We were joined by someone I’ll call Mark, for that was the name he gave. Tall, with a nose that had been broken more than once, he had the underweight appearance you associate with people with too much nervous energy, or a heroin addiction. In this case it would be the former though. All sorts of stories started coming out, about his being an ex-British Army sniper, serving in Desert Storm, working as a mercenary in South Africa, poaching game from the local laird’s land, living in Holland for years without speaking any Dutch, now living in a caravan while back here temporarily…it all came out. Somewhere along the line, I mentioned having received a hard time getting into the UK recently – well last time he came into England, he ended up in jail. And he’s a British citizen. But it’s because he’s one of those people who wants to be a prick about officialdom, not realising that sometimes the best thing to do is just play along with the petty power games.

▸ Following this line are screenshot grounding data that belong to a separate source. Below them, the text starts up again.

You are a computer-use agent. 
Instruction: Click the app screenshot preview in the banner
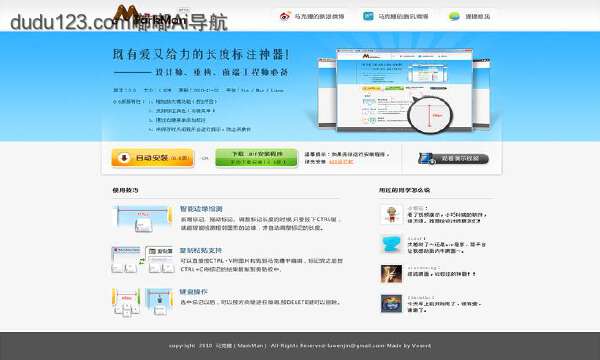(x=404, y=91)
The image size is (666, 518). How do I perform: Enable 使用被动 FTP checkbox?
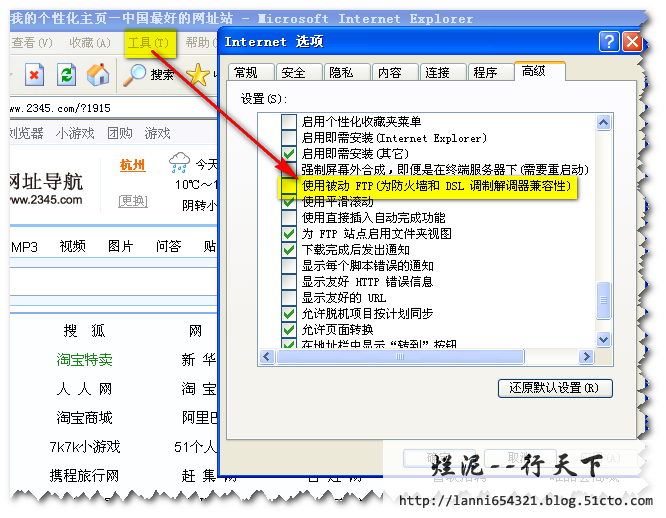(289, 186)
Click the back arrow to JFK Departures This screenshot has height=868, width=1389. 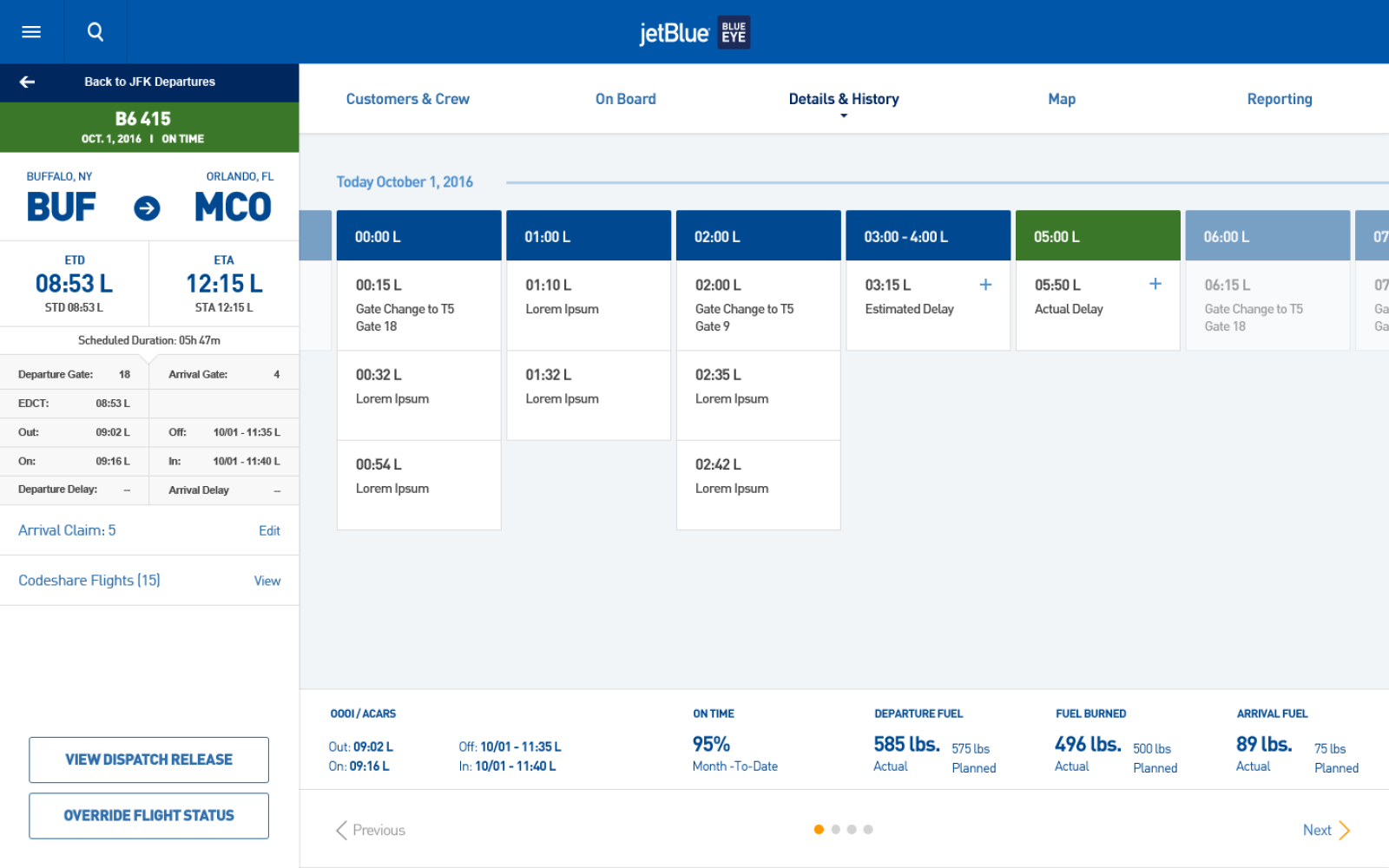coord(28,82)
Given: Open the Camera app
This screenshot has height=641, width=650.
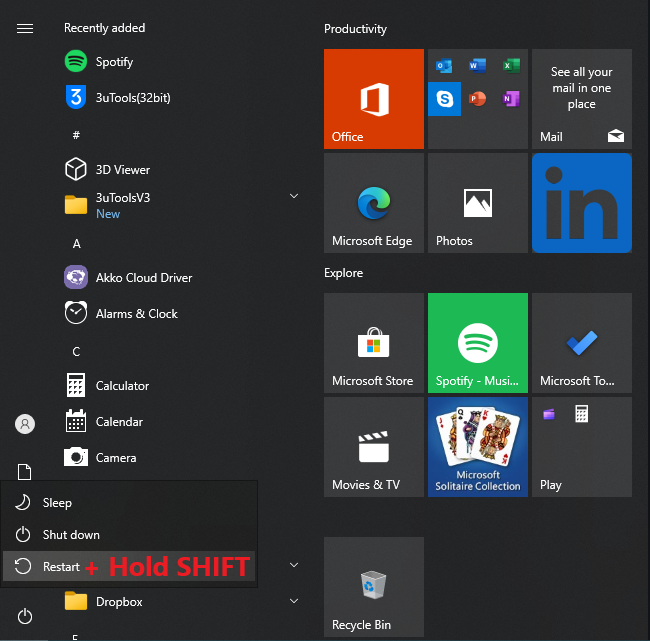Looking at the screenshot, I should coord(116,458).
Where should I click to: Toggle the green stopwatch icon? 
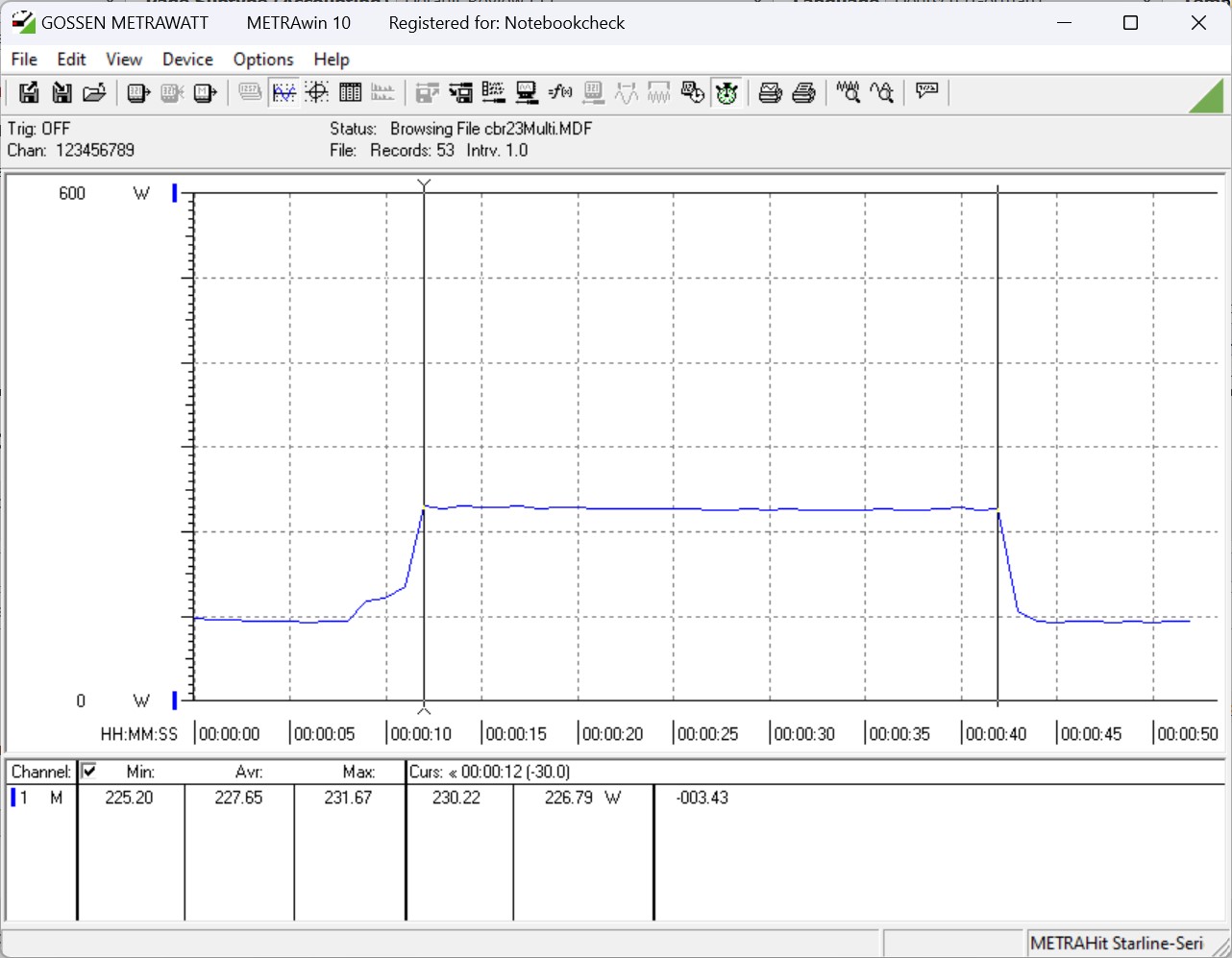point(727,92)

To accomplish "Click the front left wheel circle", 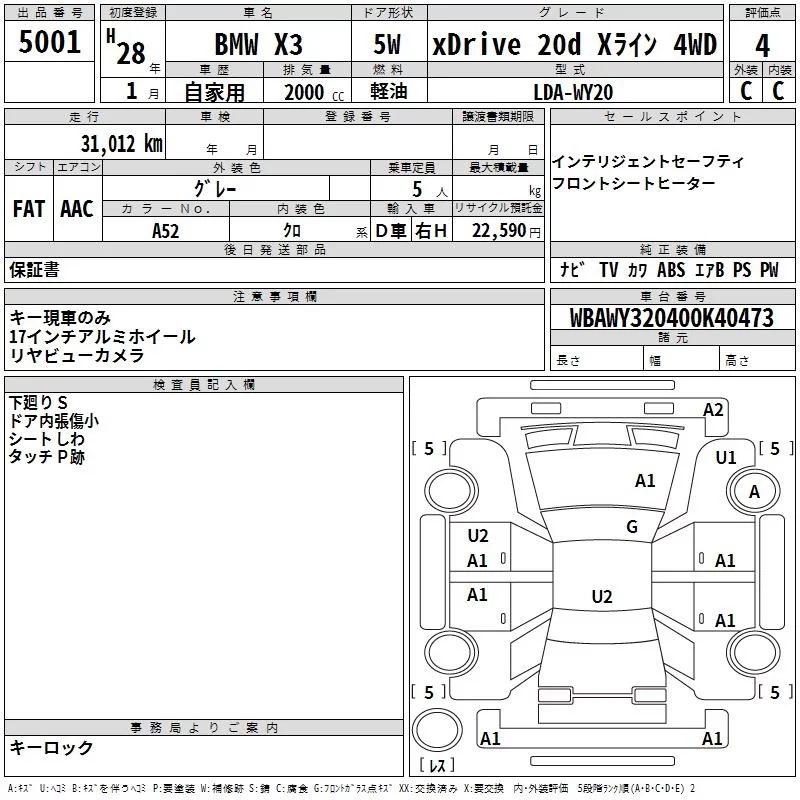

You’d think that he would have learnt that in the Army – or maybe his behaviour now is a reaction to that.
Along the way a completely wasted woman tried latching onto us, when she could barely stand (this was on a Monday night, about 7pm). We advised management, who escorted her from the premises. She’d been fine when she ordered a drink 20 minutes ago, according to the barman, and had then rapidly gone downhill, presumably having taken something. Mark tells me he sticks to beer, 8 pints is fine, he can just see straight enough to walk home…it was an interesting evening.
Lancaster was nice enough to pass through, although too many of those obviously English-looking young men, with plastered-down hair, shell suits and no chins. Silly schoolgirls wearing super short skirts, didn’t anyone tell them it’s freezing? I liked the signs along the redeveloped waterfront, referring to the place being a major trading center between West Africa and the West Indies, but having declined after 1815. No mention of what they were trading, or why it declined…it was in slaves. Whoops.
I’ve had some nice riding heading north, a bit of rain, but some superb canal riding, along the Lancaster Canal. This used to go between Lancaster and Kendal, but the northern part was filled in when the motorway was built. There are plans afoot to resurrect it though, which would be a good thing. Canals are everywhere in Britain, they are a truly impressive engineering feat. It’s interesting the way they declined, and many were filled in during the 1960s, but there has been a massive revival, as people realise that canals are fantastic for cruising along, or walking beside. More power to the people restoring them I say.
I’ve entered the Lake District, having a few easy days, between Lancaster, Ambleside and now Keswick. Easy going, sometimes a bit hilly around here, but short days matched with beautiful countryside. Far busier than I recall from 6 years ago though. Today I stopped at a circle of standing stones, at the top of a hill, in the drizzle. Too wet to take pictures, but a superb, solemn sort of a place, looking around the valleys, wondering about what the hell a bunch of eejits dragged all those big rocks all that way for.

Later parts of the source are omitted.